--- start of LISTING ---

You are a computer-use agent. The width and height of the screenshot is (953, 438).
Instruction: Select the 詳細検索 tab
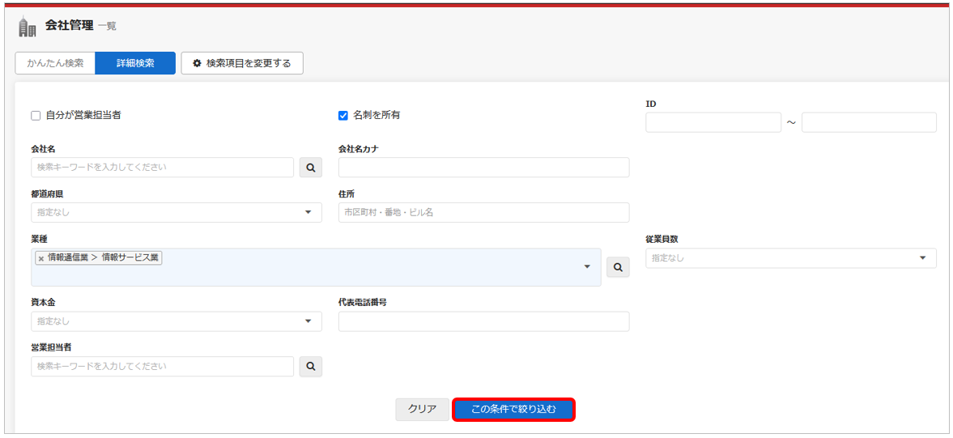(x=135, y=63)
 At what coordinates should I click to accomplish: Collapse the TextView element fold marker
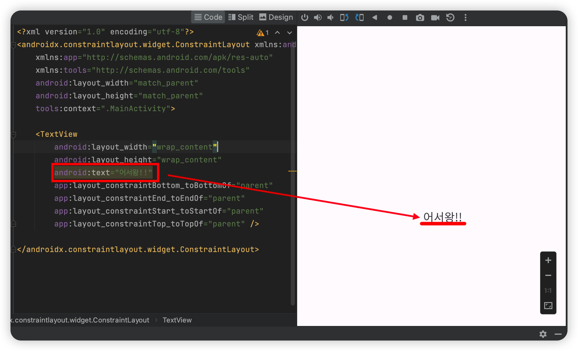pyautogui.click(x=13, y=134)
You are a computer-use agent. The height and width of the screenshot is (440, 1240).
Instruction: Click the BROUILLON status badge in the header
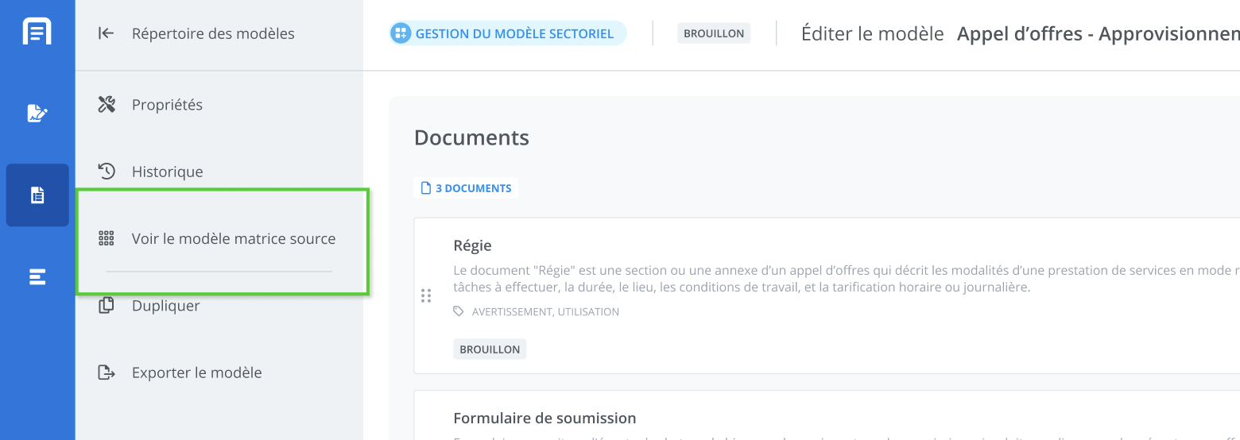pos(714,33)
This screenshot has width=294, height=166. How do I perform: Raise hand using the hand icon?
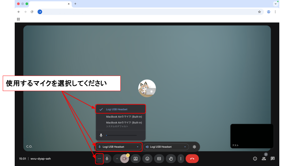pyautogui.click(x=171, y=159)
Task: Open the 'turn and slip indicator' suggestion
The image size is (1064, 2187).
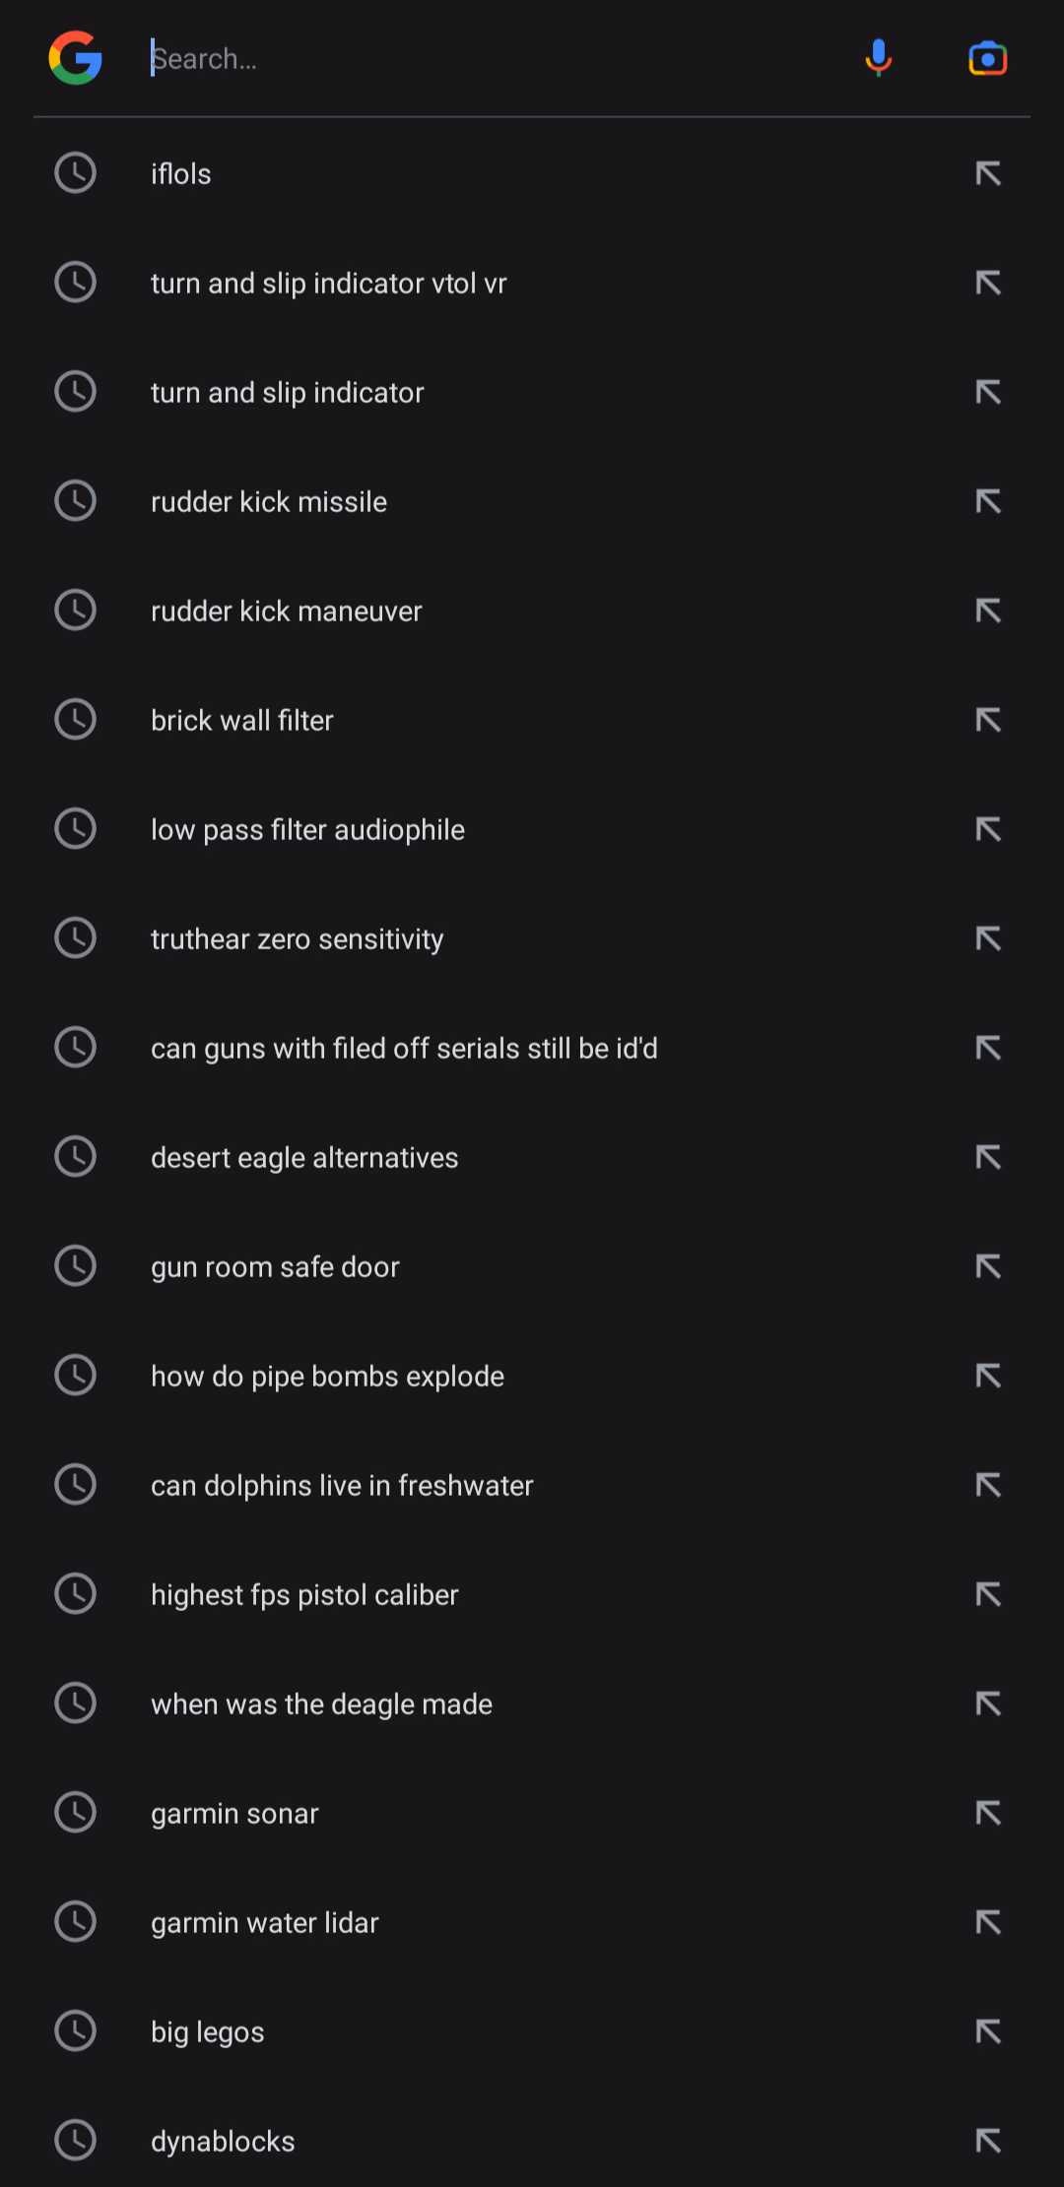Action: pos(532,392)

--- end of LISTING ---
--- start of LISTING ---

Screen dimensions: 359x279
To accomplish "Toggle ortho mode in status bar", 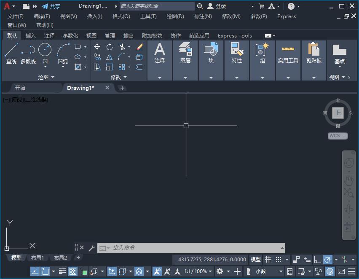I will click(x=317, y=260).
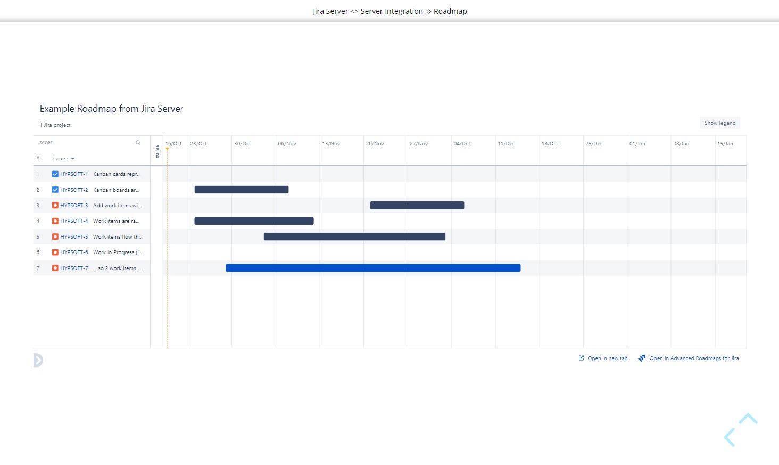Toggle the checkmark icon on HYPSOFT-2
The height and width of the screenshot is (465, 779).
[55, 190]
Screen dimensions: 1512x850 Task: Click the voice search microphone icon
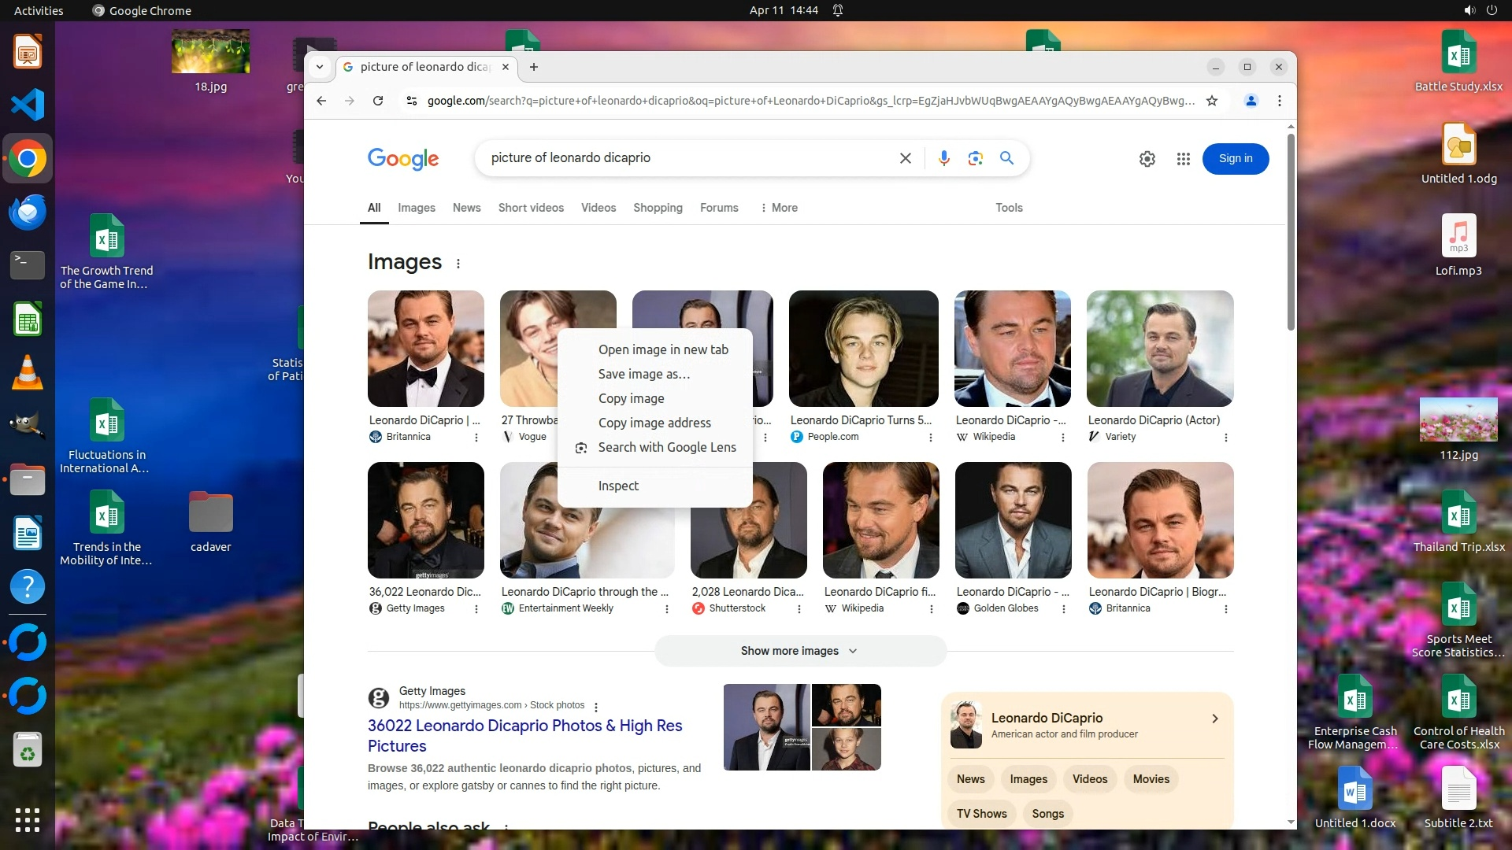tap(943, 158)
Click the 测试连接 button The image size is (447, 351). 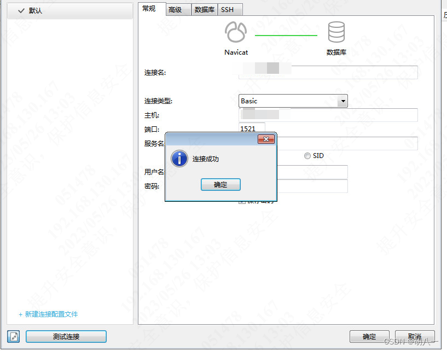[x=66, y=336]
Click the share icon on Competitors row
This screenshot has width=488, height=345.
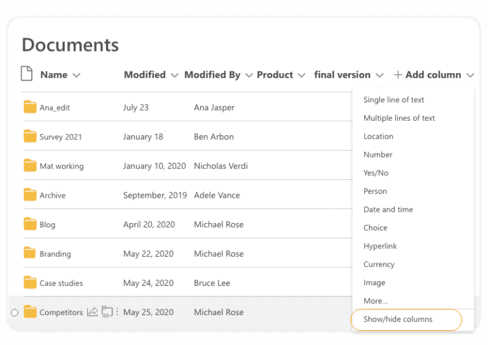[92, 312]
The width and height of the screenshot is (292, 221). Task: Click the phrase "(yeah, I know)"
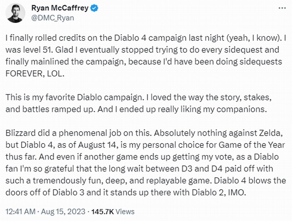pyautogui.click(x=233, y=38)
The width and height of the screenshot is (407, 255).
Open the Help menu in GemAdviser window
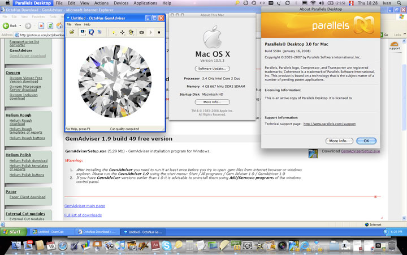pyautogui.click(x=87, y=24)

--- end of LISTING ---
--- start of LISTING ---

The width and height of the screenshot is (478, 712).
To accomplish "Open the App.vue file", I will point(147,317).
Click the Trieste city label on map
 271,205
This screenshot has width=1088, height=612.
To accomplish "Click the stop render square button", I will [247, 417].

--- end of LISTING ---

INSTRUCTION: Repeat the lines above word for word, starting at the line that contains "The width and height of the screenshot is (478, 712)." and ending after the line that contains "will [247, 417].".

OUTPUT OF THE EXERCISE:
The width and height of the screenshot is (478, 712).
To accomplish "Open the App.vue file", I will point(147,317).
Click the Trieste city label on map
 271,205
This screenshot has width=1088, height=612.
To accomplish "Click the stop render square button", I will [247, 417].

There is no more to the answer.